My dad lived on a small rise a short distance off this road, at the end of a rutted dirt track. His trailer had been nice once, but it was old now, and he didn’t do much to keep it up. A couple of years ago I’d rigged a little covered area for him outside the front door, using a sturdy tarp and a frame I built out of two-by-sixes. It flapped some in the win
d, but it had made it through three winters with only a few minor repairs. He sat out there every day on an old lawn chair, sipping iced tea and staring at the desert waiting for God-knows-what. He knew his birds, and he often had a pair of old Leica binoculars at his side.
He was out there already today, his chair angled eastward, toward the New River Mountains, which were partially obscured by the brown haze hanging over north Phoenix. He was dressed in jeans and a torn white t-shirt. He’d put on his old tennis shoes, but hadn’t bothered with socks.
My dad was a little like a scrying stone. There were signs I could watch for, portents of his mood and state on a given day. No socks was never a good sign. Neither was a mess anywhere in the house. He kept things neat when he wanted to, and when he could manage to clean up after himself. If there were dirty dishes in the sink or clothes strewn about in his bedroom I knew that he’d been out of it for a day or two.
I got out of the Z-ster, grabbed the bags of groceries from the back, and pushed the door shut with my foot.
“Hey, Dad!” I called.
He didn’t answer. I could see that he was muttering to himself, his white curls stirring in the wind, his hands gripping the plastic arms of his chair. He sat slouched, long legs stretched out in front of him, his belly, once as flat as mine, gathered in folds beneath the threadbare shirt.

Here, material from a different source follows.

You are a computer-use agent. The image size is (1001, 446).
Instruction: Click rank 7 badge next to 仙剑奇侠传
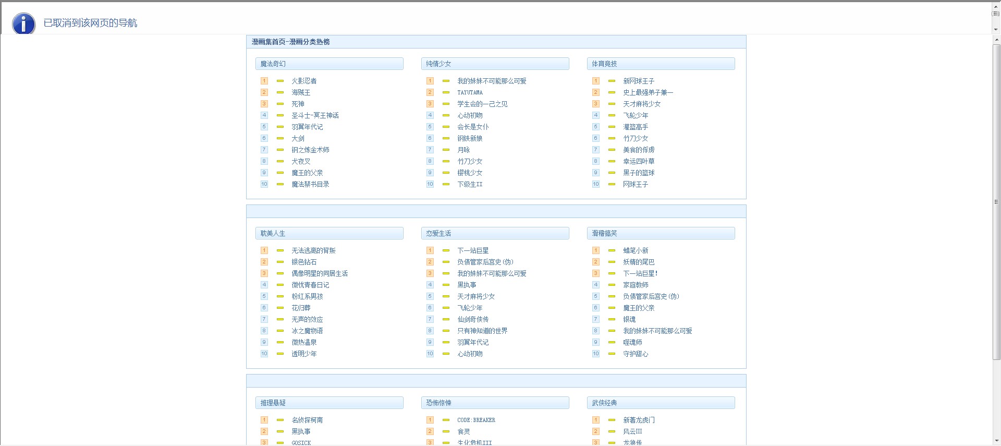[x=430, y=319]
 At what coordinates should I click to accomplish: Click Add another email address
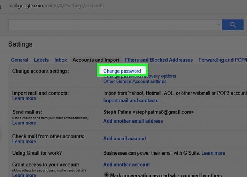133,121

I let myself into the trailer and started putting things away. The dishes and pans from the previous night’s dinner were still in the sink. I saw no evidence to suggest that he’d had any breakfast.
“I got you Rocky Road this time. You seemed to like it when I got it for you last month.”
Nothing.
When I’d finished with the groceries, I cleaned up his kitchen. Then I joined him out front, unfolding another lawn chair.
I kissed him on the forehead, then sat. “How you doin’, Pop?”
“This wind means rain,” he said, not bothering to tear his gaze from the desert hills.
I glanced up at the sky. There wasn’t a cloud over the entire state of Arizona.